La comunicación y el consumo cultural en la era digital

15 de octubre de 2015

Debatieron Casciari, Fernández, Capilé y Zuazo durante la primera jornada del Foro de Cultura Digital

Los comunicadores Hernán Casciari, José Luis Fernández y Pablo Capilé, y la licenciada en Ciencias Políticas Natalia Zuazo debatieron alrededor del tópico “El medio es el mensaje. Mutaciones de la cultura en la era digital”, durante la primera jornada del Foro de Cultura Digital que organiza el Ministerio de Cultura de la Nación el 14 y 15 de octubre en el Centro Cultural Kirchner (CCK), con entrada gratuita.
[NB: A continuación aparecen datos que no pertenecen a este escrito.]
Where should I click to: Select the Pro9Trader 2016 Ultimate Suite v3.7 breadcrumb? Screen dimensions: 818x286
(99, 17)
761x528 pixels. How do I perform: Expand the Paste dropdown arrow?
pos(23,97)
La charla giró en torno a la modificación de los patrones del consumo cultural y la soberanía digital. Además, reflexionaron acerca de cómo se deben adaptar los creadores y gestores culturales a las nuevas condiciones y posibilidades de la cultura en la era de internet.

Pablo Capilé, uno de los fundadores y activistas de la red Fora do Eixo y del medio de comunicación autogestionado Mídia Ninja, de Brasil, hizo un recorrido por el desarrollo del movimiento del que forma parte. “Comenzamos nuestra discusión de la cultura digital en Brasil dentro de la universidad, pensando en cómo organizar algunos debates que se estaban dando y cómo acompañar el ritmo de desarrollo de la cultura digital. Imaginamos la posibilidad de generar ámbitos vitales (comunidades urbanas) donde la gente pudiera convivir y desarrollar nuevas dinámicas socioculturales. Necesitábamos generar una transición entre el ‘tiempo analógico’ del siglo XX, con la dinámica temporal del siglo XXI. Nos mudamos a casas comunes desde donde repensar las modalidades temporales de nuestra generación y pensarnos colectivamente”.
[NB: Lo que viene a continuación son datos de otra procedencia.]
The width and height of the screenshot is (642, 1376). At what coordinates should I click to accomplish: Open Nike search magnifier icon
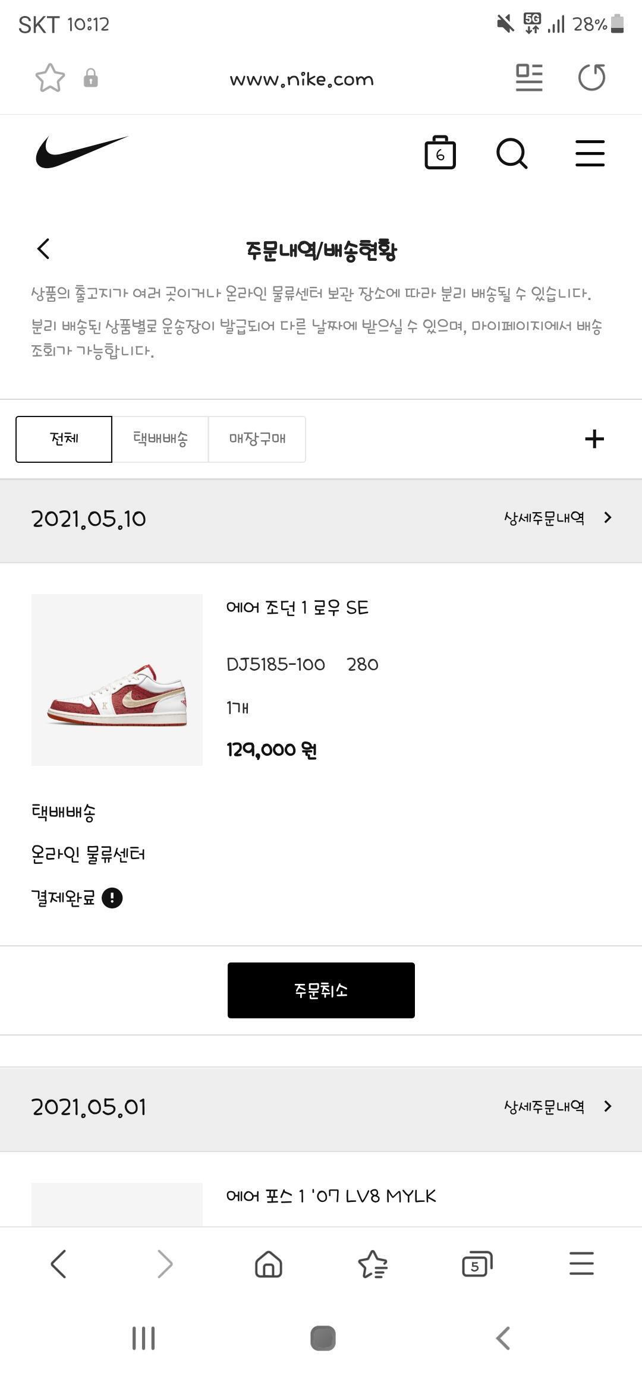tap(512, 154)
La red Fora do Eixo, formada en el año 2005 por un grupo de productores y artistas brasileños con el objetivo de crear un circuito cultural para intercambiar actividades artísticas y conocimientos relacionados a la producción de eventos, hoy abarca distintas áreas, formas de expresión y trabajo, a partir de la creación de las Casas Fora do Eixo, residencias colectivas que operan sobre la base de la colaboración.

“Enfrentamos la crisis fonográfica en Brasil organizando pequeños festivales, entendiendo que necesitábamos generar alternativas y soportes para nuestros artistas durante todo el año, y le sumamos dispositivos de comunicación y ámbitos virtuales para acompañar el desarrollo de las iniciativas musicales. De esta manera generamos circuitos y conectamos pequeñas iniciativas de los distintos estados, formando una gran polifonía, atendiendo aquello que la industria no llegaba a atender. En el 2002, realizamos festivales en 5 ciudades; en el 2007, había más de 5000 eventos en 50 ciudades y 30 mil artistas involucrados en esta metodología de trabajo participativa, constituyendo en cuatro años el mayor circuito musical de Brasil con las herramientas de la cultura digital”.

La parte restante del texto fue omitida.